Building a Data Pipeline
Session Description
In this session, we’ll explore some of the basic workflow which we’ll use over the course of the semester to package and share analysis. We’ll develop familiarity with Quarto, and basic operations in Github so that you are able to share code and analysis over the course of the semester.
Before Class
Ensure that your computer has the latest stable versions of R and RStudio installed.
Accept the GitHub invitation to our Lab 1 repository and download the repository to your local computer (we will set up more advanced tools for interacting with GitHub in our next lab session.
D’Ignazio, Catherine, and Lauren F. Klein. (2020). Data Feminism. MIT Press. Chapter 1 , Chapter 2
Reflect
Workflows
What are the types of common tasks in your workflows that you think would benefit from a data pipeline?

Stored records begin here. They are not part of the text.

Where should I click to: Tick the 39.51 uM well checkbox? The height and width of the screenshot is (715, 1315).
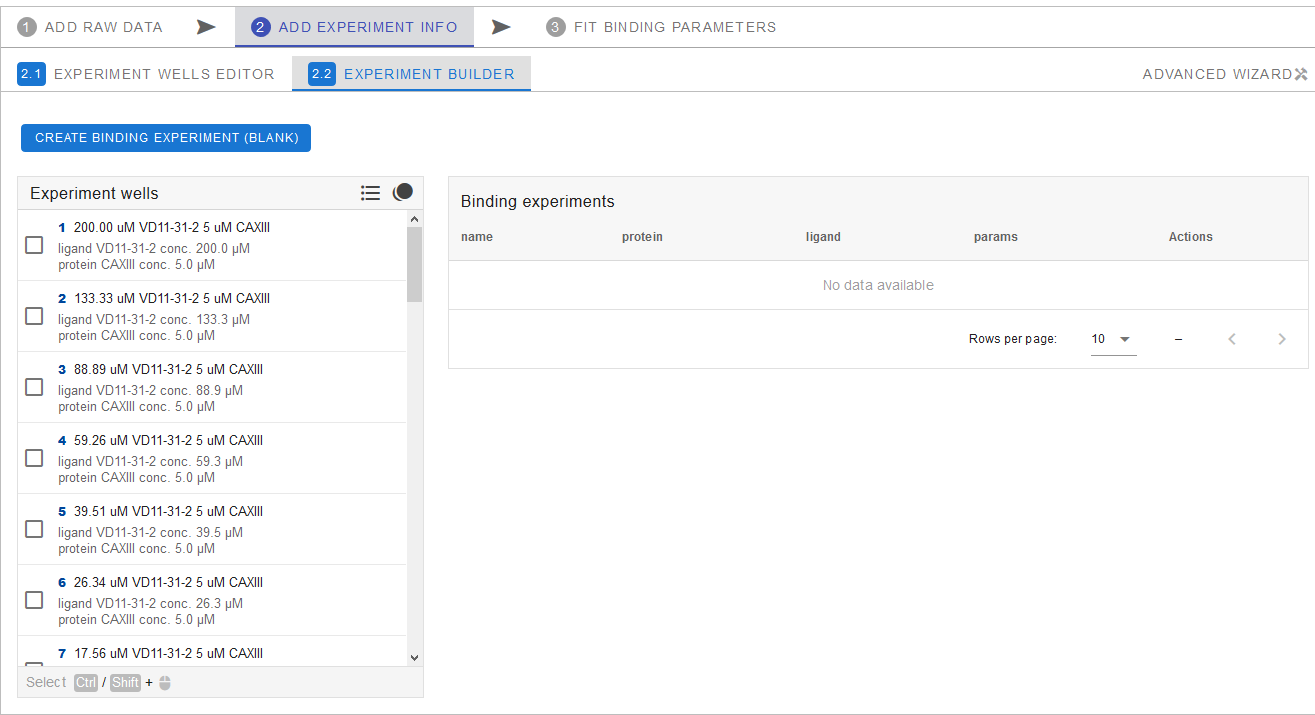(34, 529)
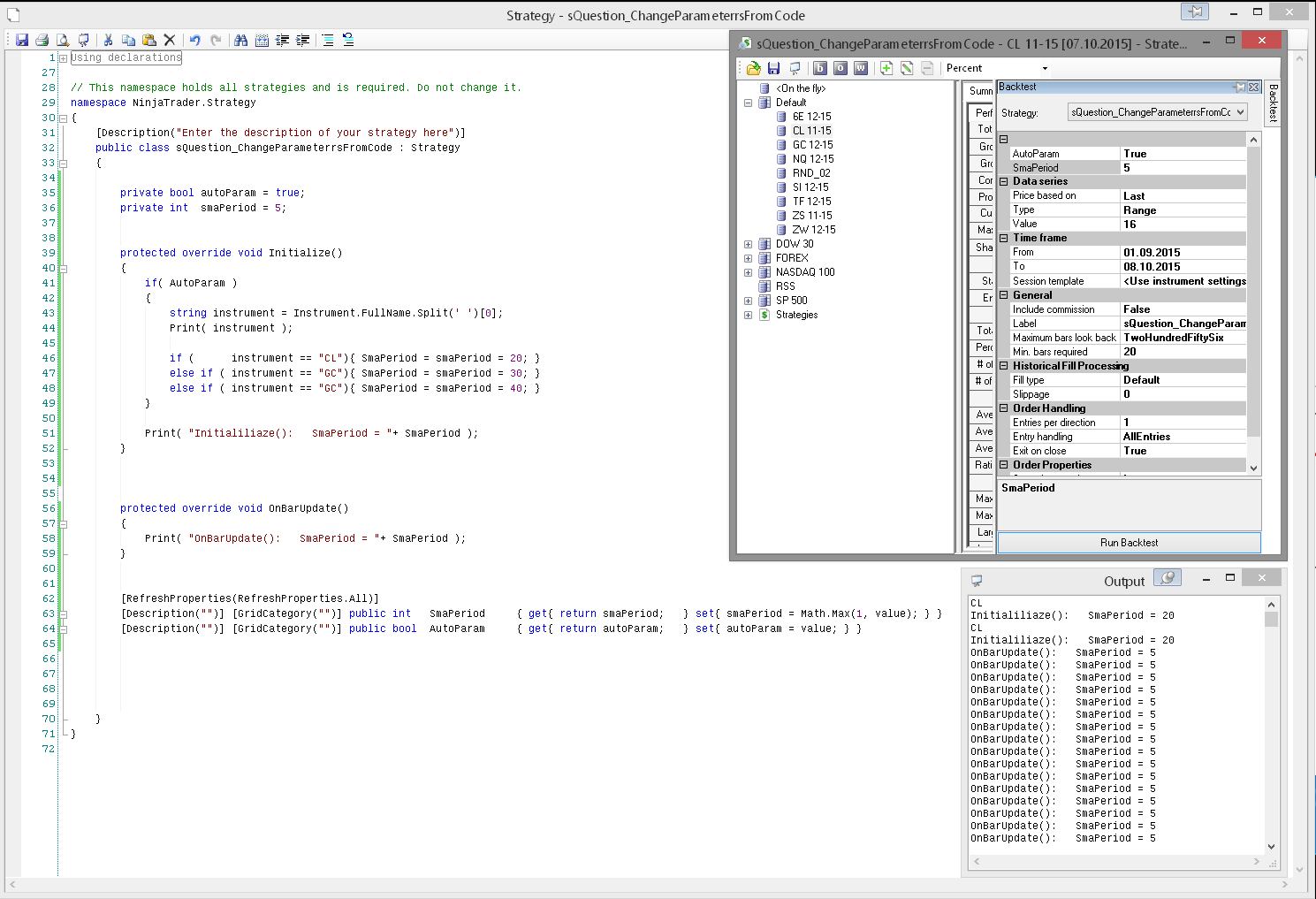Click the green plus icon in Strategy Analyzer

[x=886, y=68]
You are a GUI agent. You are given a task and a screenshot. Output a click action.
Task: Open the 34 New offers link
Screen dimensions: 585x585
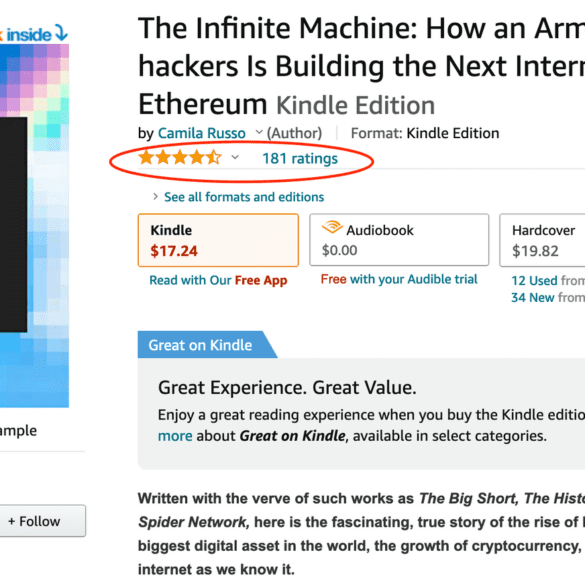[532, 297]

How do we hold ourselves accountable for our analysis?
Readings
Whose interests and goals do you seek to represent through your work?
How does Collins’ matrix of domination (structural, disciplinary, hegemonic, interpersonal) interact with acts of data-driven storytelling?
What missing datasets (akin to the Library of Missing Datasets) have you observed?1
What’s an analysis for which you’d like to reconstruct in ways that challenge the power manifested?
Slides
Resources for Further Exploration
Footnotes
At the beginning of our session, we’ll catalog some of these datasets - it may help to write down some of your thoughts to share.↩︎